De Düsseldorf a la liturgia de Pacha
Formado entre Italia, Suiza y Alemania, Giuseppe Nuzzo encontró en Düsseldorf el primer laboratorio real para su relación con el disco, la moda y la pista. Tras años comprando música y pinchando en clubes como Malesh, llegó a Ibiza en los primeros ochenta y en marzo de 1984 aceptó la llamada que lo llevó a instalarse en Pacha. Allí aportó soul, funk, disco, músicas negras, electrónica temprana y sensibilidad mediterránea a unas sesiones en las que la selección pesaba tanto como la mezcla.
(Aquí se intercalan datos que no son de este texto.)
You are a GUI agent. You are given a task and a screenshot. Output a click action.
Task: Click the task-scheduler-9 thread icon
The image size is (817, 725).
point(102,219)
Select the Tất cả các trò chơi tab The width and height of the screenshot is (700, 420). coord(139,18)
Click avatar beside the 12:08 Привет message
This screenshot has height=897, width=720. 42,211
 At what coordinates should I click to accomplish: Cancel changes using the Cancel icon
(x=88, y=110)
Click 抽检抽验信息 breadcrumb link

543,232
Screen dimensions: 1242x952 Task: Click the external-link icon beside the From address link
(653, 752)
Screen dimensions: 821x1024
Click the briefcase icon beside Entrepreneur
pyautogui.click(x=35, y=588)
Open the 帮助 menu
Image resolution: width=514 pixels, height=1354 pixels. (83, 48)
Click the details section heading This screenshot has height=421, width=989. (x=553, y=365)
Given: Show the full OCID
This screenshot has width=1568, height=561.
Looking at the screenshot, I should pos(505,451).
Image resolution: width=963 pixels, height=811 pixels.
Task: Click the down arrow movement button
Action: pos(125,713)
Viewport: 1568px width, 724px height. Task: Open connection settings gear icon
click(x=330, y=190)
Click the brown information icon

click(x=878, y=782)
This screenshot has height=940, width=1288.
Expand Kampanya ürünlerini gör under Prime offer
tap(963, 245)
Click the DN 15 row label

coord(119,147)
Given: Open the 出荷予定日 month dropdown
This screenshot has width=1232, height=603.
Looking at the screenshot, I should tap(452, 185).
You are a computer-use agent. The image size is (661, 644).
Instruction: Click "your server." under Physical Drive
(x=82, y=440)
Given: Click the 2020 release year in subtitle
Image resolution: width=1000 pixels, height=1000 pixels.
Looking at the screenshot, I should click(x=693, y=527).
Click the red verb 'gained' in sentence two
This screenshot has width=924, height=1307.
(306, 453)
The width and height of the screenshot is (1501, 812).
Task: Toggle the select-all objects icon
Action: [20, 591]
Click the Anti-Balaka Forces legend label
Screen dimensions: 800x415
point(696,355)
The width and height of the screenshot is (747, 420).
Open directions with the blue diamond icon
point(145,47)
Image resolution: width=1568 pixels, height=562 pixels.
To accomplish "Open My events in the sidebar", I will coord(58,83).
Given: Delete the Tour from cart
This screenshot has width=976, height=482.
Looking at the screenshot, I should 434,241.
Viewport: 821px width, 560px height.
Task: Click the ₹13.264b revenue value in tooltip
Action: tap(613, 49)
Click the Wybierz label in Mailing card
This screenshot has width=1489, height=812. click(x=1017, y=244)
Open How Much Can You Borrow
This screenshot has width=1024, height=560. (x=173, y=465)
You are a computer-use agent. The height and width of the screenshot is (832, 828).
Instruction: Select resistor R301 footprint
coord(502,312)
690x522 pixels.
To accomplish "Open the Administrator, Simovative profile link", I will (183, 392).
La estética de un mediterráneo abierto
Su lenguaje no se reduce al house: cruza house balear, lounge, downtempo, soul, funk, ritmos latinos, ecos africanos y texturas de Oriente Medio. En los años noventa y dos mil, su nombre quedó unido a compilaciones como Pacha Ibiza, Undiscovered Ibiza, In The Mix y A Touch of Class, referencias decisivas para la expansión internacional de la música lounge y chill de Ibiza. En estudio participó en el himno I Luv U Baby, además de trabajar o compartir trayectoria con figuras como Frankie Knuckles, Louie Vega, Carl Cox, Mike Oldfield, Friedrich Gulda, Kiko Navarro, Tuccillo, Kenneth Bager, Barbara Tucker y Willie Graff.
Vigencia de una leyenda de isla
Lejos de funcionar solo como memoria de una época, DJ Pippi mantiene una actividad constante entre lanzamientos, remezclas y sesiones. Su álbum Bocadillos Variados reforzó una identidad personal construida sobre herencia balear, cultura mediterránea y grooves electrónicos cálidos. La alianza con Willie Graff ha dado una etapa especialmente fértil, con proyectos como Follow Your Dreams y Universal Language, donde el pulso de club se desplaza hacia arreglos orgánicos, sensualidad downtempo y melodías de largo recorrido. En cabina sigue apareciendo en contextos como Glitterbox, Hï Ibiza, Pikes, Las Dalias y formatos internacionales ligados al imaginario balear. Su posición actual es la de un pionero que continúa leyendo la pista sin perder la musicalidad que lo convirtió en una referencia del espíritu ibicenco.